[Records from a data collection]
——————

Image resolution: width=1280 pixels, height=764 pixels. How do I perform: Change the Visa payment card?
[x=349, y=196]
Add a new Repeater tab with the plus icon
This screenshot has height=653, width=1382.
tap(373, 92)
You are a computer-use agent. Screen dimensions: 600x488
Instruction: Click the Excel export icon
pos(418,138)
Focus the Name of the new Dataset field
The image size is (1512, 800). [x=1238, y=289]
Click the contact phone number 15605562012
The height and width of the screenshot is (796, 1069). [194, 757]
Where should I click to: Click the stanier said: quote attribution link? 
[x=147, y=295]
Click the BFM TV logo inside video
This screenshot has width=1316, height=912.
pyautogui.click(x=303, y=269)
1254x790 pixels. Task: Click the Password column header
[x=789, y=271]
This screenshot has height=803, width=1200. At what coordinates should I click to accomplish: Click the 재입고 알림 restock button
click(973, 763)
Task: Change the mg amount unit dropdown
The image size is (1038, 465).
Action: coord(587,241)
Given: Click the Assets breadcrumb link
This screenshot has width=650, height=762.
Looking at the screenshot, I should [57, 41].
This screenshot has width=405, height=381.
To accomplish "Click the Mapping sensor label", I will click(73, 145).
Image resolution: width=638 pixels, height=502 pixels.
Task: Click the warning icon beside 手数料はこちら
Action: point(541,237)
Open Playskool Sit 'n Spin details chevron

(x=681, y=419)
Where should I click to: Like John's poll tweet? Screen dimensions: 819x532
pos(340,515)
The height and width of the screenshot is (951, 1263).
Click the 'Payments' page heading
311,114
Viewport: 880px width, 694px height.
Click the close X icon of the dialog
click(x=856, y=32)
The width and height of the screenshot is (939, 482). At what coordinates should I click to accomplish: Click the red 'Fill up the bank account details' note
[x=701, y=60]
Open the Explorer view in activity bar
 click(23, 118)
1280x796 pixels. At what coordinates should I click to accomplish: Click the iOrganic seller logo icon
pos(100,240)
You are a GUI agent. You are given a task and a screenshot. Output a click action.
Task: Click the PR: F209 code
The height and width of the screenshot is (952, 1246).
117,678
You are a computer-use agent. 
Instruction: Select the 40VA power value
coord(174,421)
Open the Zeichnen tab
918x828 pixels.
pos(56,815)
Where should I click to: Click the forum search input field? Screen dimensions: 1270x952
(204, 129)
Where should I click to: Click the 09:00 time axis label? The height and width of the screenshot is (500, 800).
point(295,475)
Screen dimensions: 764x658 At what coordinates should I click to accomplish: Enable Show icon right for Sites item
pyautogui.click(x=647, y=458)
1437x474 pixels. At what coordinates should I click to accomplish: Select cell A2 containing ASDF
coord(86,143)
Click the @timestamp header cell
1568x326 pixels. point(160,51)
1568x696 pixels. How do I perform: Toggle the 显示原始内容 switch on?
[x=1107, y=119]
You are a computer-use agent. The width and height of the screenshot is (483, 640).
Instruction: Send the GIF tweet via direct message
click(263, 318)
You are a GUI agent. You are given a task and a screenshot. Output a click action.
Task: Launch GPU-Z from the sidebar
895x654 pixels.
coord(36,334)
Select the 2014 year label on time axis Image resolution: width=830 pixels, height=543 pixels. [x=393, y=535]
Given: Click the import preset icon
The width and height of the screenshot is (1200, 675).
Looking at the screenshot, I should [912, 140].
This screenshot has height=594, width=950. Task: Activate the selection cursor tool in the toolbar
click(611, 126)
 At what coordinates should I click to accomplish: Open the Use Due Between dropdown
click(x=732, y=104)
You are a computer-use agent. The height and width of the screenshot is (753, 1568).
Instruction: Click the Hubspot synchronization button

——————

### Task requirements
Starting from the records above, filter out all lines except those containing the word "computer".

### Result of the task
You are a computer-use agent. Screen dimensions: 600x488
You are a computer-use agent. 
You are a computer-use agent. The width and height of the screenshot is (483, 640).
You are a computer-use agent. The height and width of the screenshot is (753, 1568).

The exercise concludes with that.